W dniu 4 stycznia 2015 roku M. O. zakupiła leki na kwotę 104,40 zł.

Po zabiegu M. O. nie wymagała opieki ani pomocy w czynnościach życiowych. Nie mogła chodzić jedynie na zakupy oraz nie mogła prowadzić zakładu szwalniczego. Zakupy robił partner powódki lub jej synowie. Powódka narzekała jedynie na gotowanie, mówiła że przy kuchni boli ją twarz. Posiłki gotowała matka powódki lub jej synowie. Powódka siedziała w domu do początku marca 2016 roku. Miała zwolnienie lekarskie i otrzymywała zasiłek chorobowy.

Po zabiegu M. O. nie chce już korzystać z żadnych zabiegów kosmetycznych za wyjątkiem masek ukajających. Nie chciała również przez jakiś czas spotykać się ze znajomymi. Nie pojechała również na narty.

W dniu 28 stycznia 2019 roku M. O. sporządziła zgłoszenie szkody do (...) Spółka Akcyjna V. (...) w W. domagając się 50000 zł zadośćuczynienia i 1965,30 zł odszkodowania w związku ze zdarzeniem szkodzącym z dnia 2 grudnia 2015 roku. Wezwanie zostało doręczone 5 lutego 2016 roku.

Dnia 7 marca 2016 roku (...) Spółka Akcyjna V. (...) w W. odmówił wypłaty żądnych kwot wskazując na brak odpowiedzialności ubezpieczonego za powstałą szkodę.

Powyżej wskazane wydatki na leki oraz wizyty lekarskie są związane ze skutkami zabiegu z dnia 2 grudnia 2016 roku. Powódka nie wymagała pomocy osób trzecich w zakresie zaspokajania podstawowych czynności życiowych. Obrażenia powódki były prawidłowo leczone i całkowicie ustąpiły. Powódka nie ma już widocznych śladów zabiegu z 2 grudnia 2015 roku a nadal zgłaszane przez nią odczucia mają charakter subiektywny. Subiektywnych dolegliwości nie sposób obiektywnie zrelatywizować. Po zabiegu nie pozostały żadne blizny, które byłby wyraźnym śladem nieprawidłowo przeprowadzonego zabiegu. Ostatecznie efekt kosmetyczny został uzyskany.

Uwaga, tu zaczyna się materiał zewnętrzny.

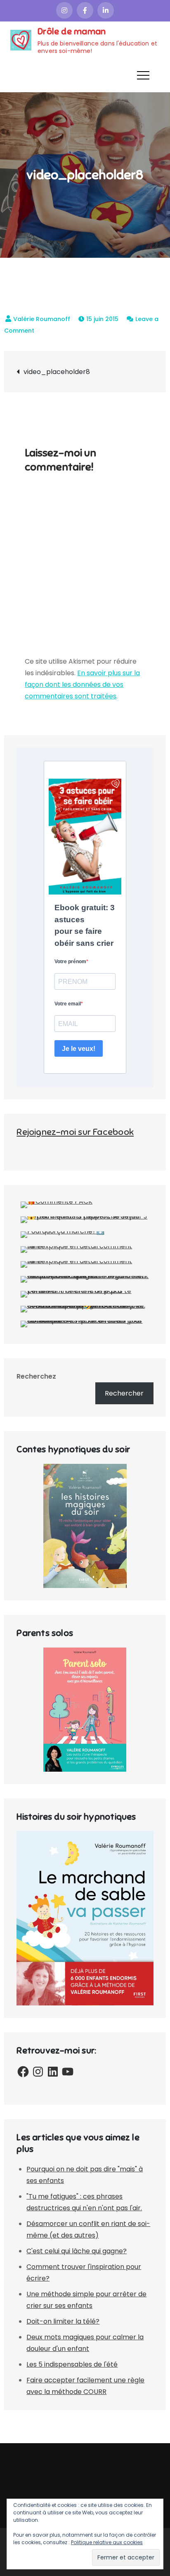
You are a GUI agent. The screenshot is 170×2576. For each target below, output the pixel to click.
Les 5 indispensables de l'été (72, 2364)
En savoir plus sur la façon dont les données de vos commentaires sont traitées (82, 684)
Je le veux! (78, 1048)
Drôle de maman (72, 31)
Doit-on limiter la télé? (62, 2321)
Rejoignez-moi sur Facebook (75, 1131)
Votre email (67, 1004)
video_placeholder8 (57, 372)
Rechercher (124, 1393)
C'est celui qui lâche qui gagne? (76, 2251)
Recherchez (36, 1376)
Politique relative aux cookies (107, 2542)
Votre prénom (70, 961)
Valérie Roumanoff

Zabieg z dnia 2 grudnia 2015 roku spowodował u powódki krótkotrwałą reakcję na stres o umiarkowanym nasileniu objawów. Początkowo cierpienie psychiczne powódki było znaczne, później się zmniejszało a obecnie ma minimalne nasilenie. Wstępowały u niej uciążliwości pod postacią unikania wychodzenia na zewnątrz z powodu uczucia skrępowania wyglądem skóry.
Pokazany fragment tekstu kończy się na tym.